Well, if you like Nostalgie AND CdB, I’m guessing that Miriam would please you too.
Wonderful review, Dee. I am very interested to smell how this turned out. I tested an earlier iteration and quite liked it.
Oh! I’ll look forward to hearing your take on it 🙂
Uh-oh, and that sounds lovely, because you know, I _am_ an AldeHo (as you remember from me meowing at Chanel counter at Nordies in Portland), with a penchant for a well done mimosa and a newly discovered love for rose… uh-oh… time to get some samples of SSS… AFTER MOVING SOME OTHER SAMPLES OUT, THAT IS!!!
Olga, you seriously need to get caught up on your sampling! 😉 yes, I remember you, the AldeHo!
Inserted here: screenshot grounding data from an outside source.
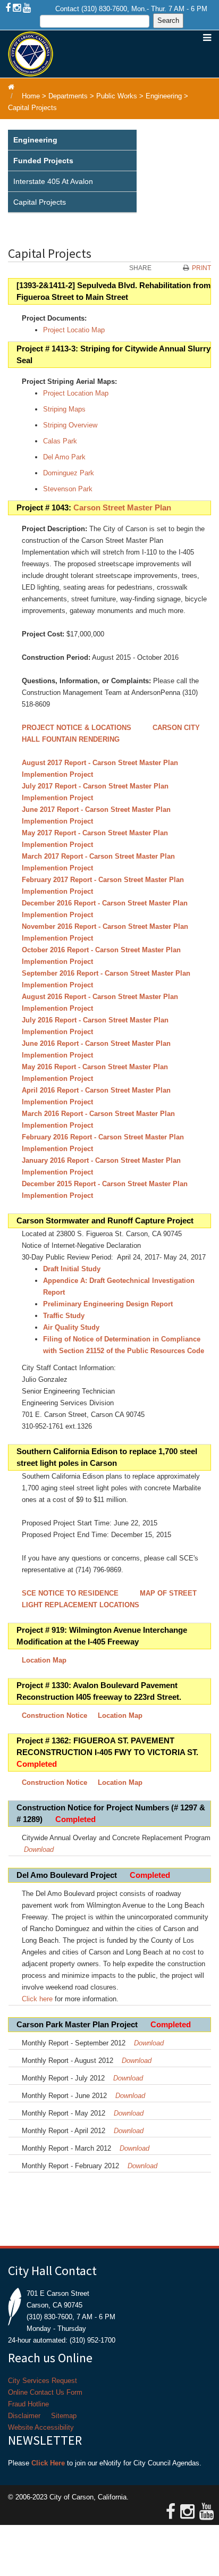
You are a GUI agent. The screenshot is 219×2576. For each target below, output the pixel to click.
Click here (37, 1999)
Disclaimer (24, 2416)
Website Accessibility (41, 2427)
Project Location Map (75, 393)
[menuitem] (72, 140)
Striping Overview (70, 425)
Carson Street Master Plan (122, 508)
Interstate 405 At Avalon (53, 181)
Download (39, 1849)
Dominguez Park (68, 473)
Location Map (44, 1660)
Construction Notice (54, 1715)
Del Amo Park (64, 457)
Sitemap (64, 2416)
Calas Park (60, 441)
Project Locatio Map (74, 330)
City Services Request (42, 2381)
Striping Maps (64, 409)
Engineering (164, 96)
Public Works (116, 96)
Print (201, 268)
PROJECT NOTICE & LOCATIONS (76, 728)
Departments (68, 96)
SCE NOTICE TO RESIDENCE (71, 1593)
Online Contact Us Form (45, 2392)
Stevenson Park (67, 489)
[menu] (72, 171)
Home (31, 96)
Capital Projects (32, 108)
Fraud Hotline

Haha, I think that you will like this one, even if the aldehydes are a low hum, and not the fizzy Chanel version.
Whoa, sounds really good!
It is 🙂
Laurie’s blog link sent me over here, and now I’m even MORE excited about this new release. I’m an SSS fangirl too, and would like to eventually own most of her fragrances. There’s no other line I’ve ever tried that consistently works so well.
A story about sampling Laurie’s work: A few months ago I had a friend ask me to help her find a new signature fragrance – I’m a bad influence, since she now wants a wardrobe;) – and we very quickly discovered we’re almost evil scent twins when it comes to skin chemistry. We got into the habit of both of us wearing whatever scent of mine she was sampling, but it was just so fascinating to smell the differences. All of Laurie’s lighter frags that go a bit sour on me – Velvet Rose, Voile de Violette, Rose Musc, Cameo, Lieu de Reves – smell divine on her. And anything with cedar in it went overwhelming block of hamster cage on her. I swooned at VdV on her, and said wistfully, “Ohhhh! I wish that smelled like that on me!” and she laughed as she replied, “I’d kill for Velvet Rose to smell on me like it does on you.”
SSS was one of the first lines I sampled after getting the perfume bug, and it helped me understand why I thought for years perfume just didn’t work for me: my skin is snobby. It likes ingredients that aren’t commonly found in department store frags, like incense and iris. It was such a relief to find out I could smell fabulous.
Dionne, I’m so glad you found us; welcome!!!
“Snobby” skin is something I can relate to, and it sounds like we might have similar skin chemistry–of the SSS frags you mention work well for your friend, the only one I can wear is Rose Musc (which I actually love). Those others don’t work at all!
But the rest of the line? Amazing! Even Jour Ensoleille, which isn’t my style, smells great on my skin. We’re lucky to have found Sonoma Scent Studio!